A decisão do STF mostra que a maioria da Corte tem ressalvas quanto à eficiência e legitimidade dos sindicatos para firmar acordos coletivamente, e foi criticada pelo Ministério Público do Trabalho (MPT).

O procurador do Trabalho e secretário de Relações Institucionais do MPT, Márcio Amazonas Cabral de Andrade, afirma à DW Brasil que o Supremo "apagou um trecho da Constituição, que prevê a irredutibilidade salarial salvo em negociação coletiva".

Ele diz ter ficado "perplexo" com o fato de alguns ministros terem feito, em seus votos, ressalvas sobre a capacidade de os sindicatos administrarem situações de crise como a atual. "Espero que esse seja um posicionamento de fato excepcional, e não uma brecha para que se abra uma porta no futuro de total desprestígio para a negociação coletiva", disse.

Fausto Augusto Jr., diretor Técnico do Dieese, tem preocupação semelhante. Ele afirma que a decisão do Supremo "modifica um dos princípios mais antigos do nosso sistema de relações de trabalho, que é a representação coletiva e a hipossuficiência, na qual o trabalhador é percebido como elo mais frágil e carece do apoio de sua entidade de classe".

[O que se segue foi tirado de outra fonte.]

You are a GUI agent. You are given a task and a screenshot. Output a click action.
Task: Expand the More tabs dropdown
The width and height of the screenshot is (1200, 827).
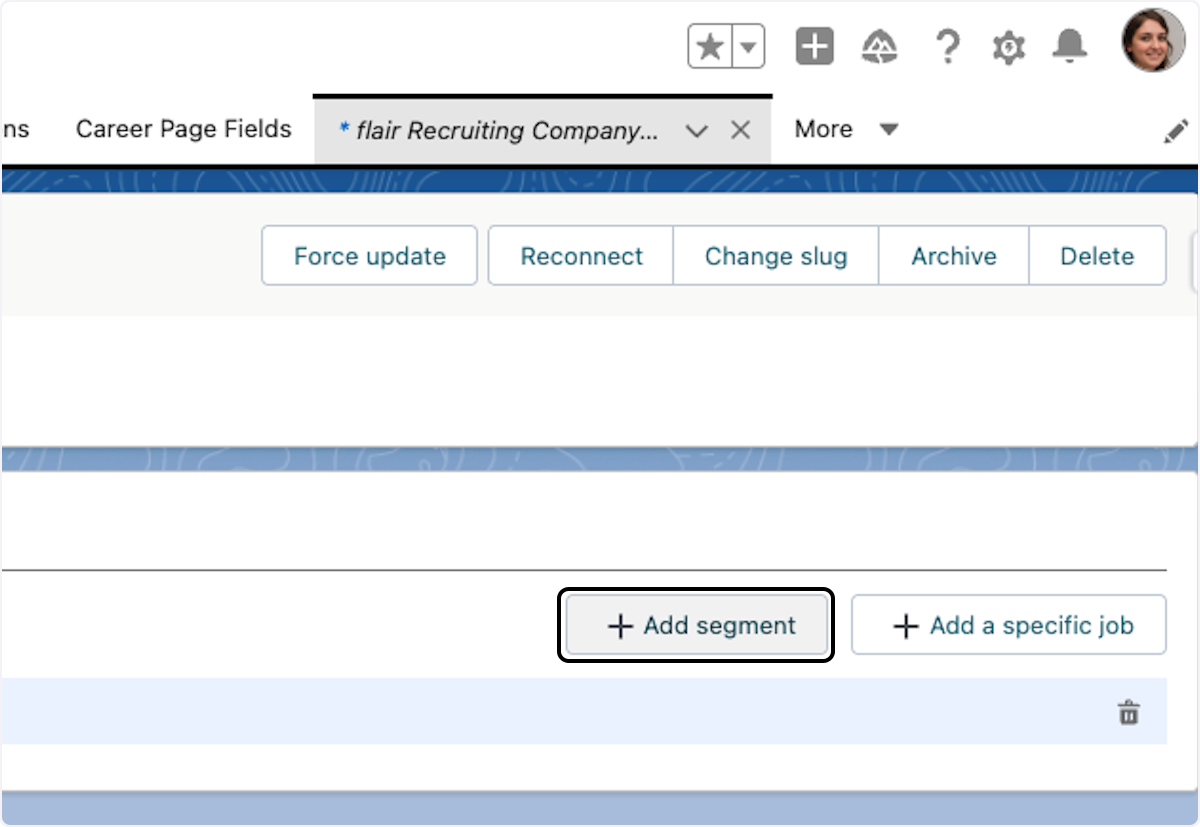click(846, 129)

Para o diretor do Dieese, em tempos de crise o país deveria dar maior importância às representações coletivas, em vez de negociações individuais. Fragilizar os sindicatos, afirma, reduz "anteparos dos conflitos sociais que podem se agravar e culminar em conflitos difíceis de serem dirimidos, ao exemplo do que vimos na greve dos caminhoneiros aqui no Brasil, os coletes amarelos na França ou as manifestações no Chile".